Admittedly, the issue is more complicated than the numbers or the well-worn anecdotes suggest. The NYPD contends that the disproportionate impact of stop-and-frisk on communities of color is attributable to the generally high levels of violent crime in certain neighborhoods (e.g., Crown Heights, East New York, Jamaica, etc.) that happen to house large populations of blacks and Latinos. In this view, stop-and-frisk is a proactive approach to law enforcement—one that focuses on early intervention rather than post-crime investigation—and the NYCLU’s focus on the percentage of civilians released without criminal sanctions is misleading. Indeed, if it’s true that officers are stopping crimes before they occur, then in the vast majority of cases there would be no basis for charging the “suspect.” Moreover, the NYPD points out, in many cases communities want the police presence. The Trespass Affidavit Program, under which landlords authorize the police to question suspected trespassers in private residential buildings, attests to this fact. Perhaps most compellingly, the NYPD argues, policing is a verifiably dangerous job, and we don’t want officers’ hands to be bound when they sincerely believe they’re at risk. Frisks are a self-protective measure that’s minimally invasive and, ideally, used sparingly.
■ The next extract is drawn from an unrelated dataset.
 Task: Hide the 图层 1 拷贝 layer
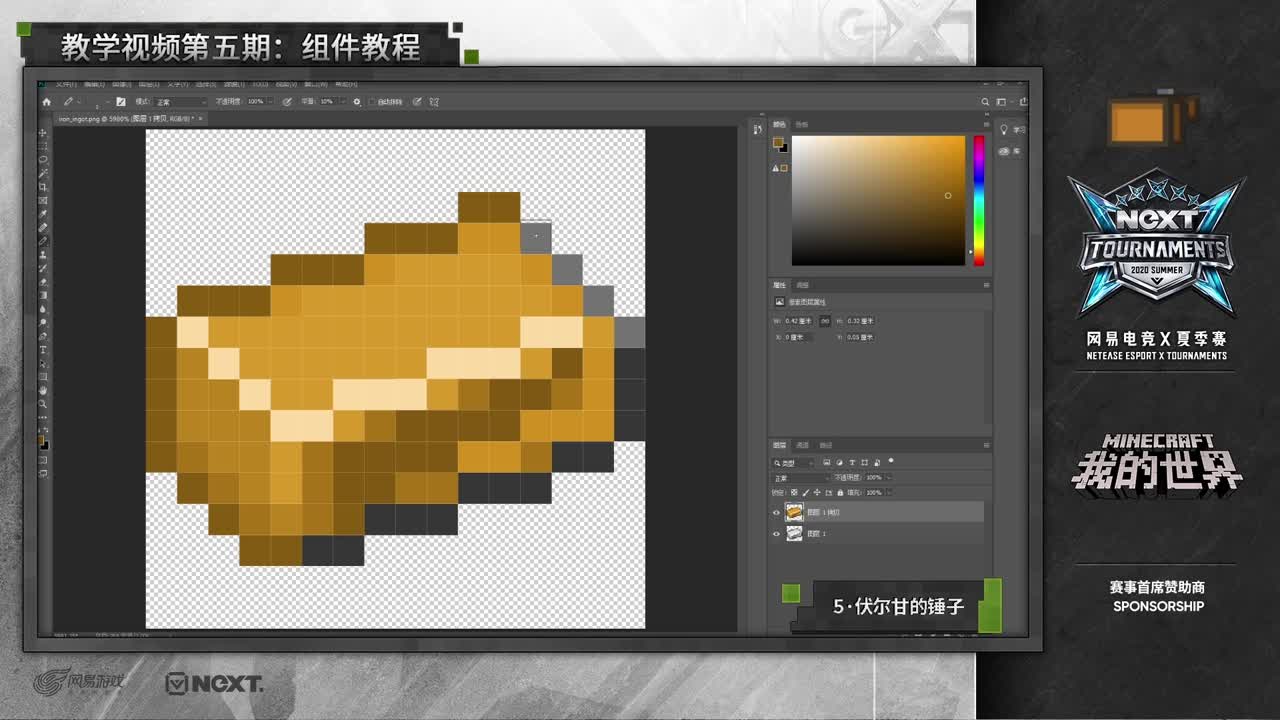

The problem is, statistically and anecdotally, stops and frisks seem to be rather discretionary. According to the most recent statistics published by the Civilian Complaint Review Board (CCRB), the independent agency tasked with overseeing the NYPD, between January and June 2011, 31.3% of all complaints involved at least one allegation of question, stop, frisk and/or search. Under New York law, officers do have broad authority to question civilians suspected of engaging in criminal activity, and, assuming they can articulate a legitimate basis for believing that the civilian was in possession of a weapon, to perform limited self-protective frisks. See People v. De Bour, 40 N.Y.2d 210 (1976). However, not only are these powers fairly tightly circumscribed, but they decidedly do not permit searches of a civilian’s person or possessions—one of the most common allegations investigated by the CCRB. Furthermore, the CCRB’s data is entirely dependent on civilian reporting, and is therefore necessarily incomplete. Like the NYPD’s stop-and-frisk numbers, they paint only a partial picture of life under Mayor Michael Bloomberg and Police Commissioner Ray Kelly.

Stop and frisk is a complicated, and deeply divisive, issue. This piece hasn’t even touched on the practice of questioning civilians in New York public housing developments (in 2010, the CCRB issued a recommendation to the NYPD for retraining of its officers on legal standards), or the breakdown of stops by borough, neighborhood, and Precinct. The bottom line is: This is a conversation that needs to continue year-round, not simply when the newest data is released.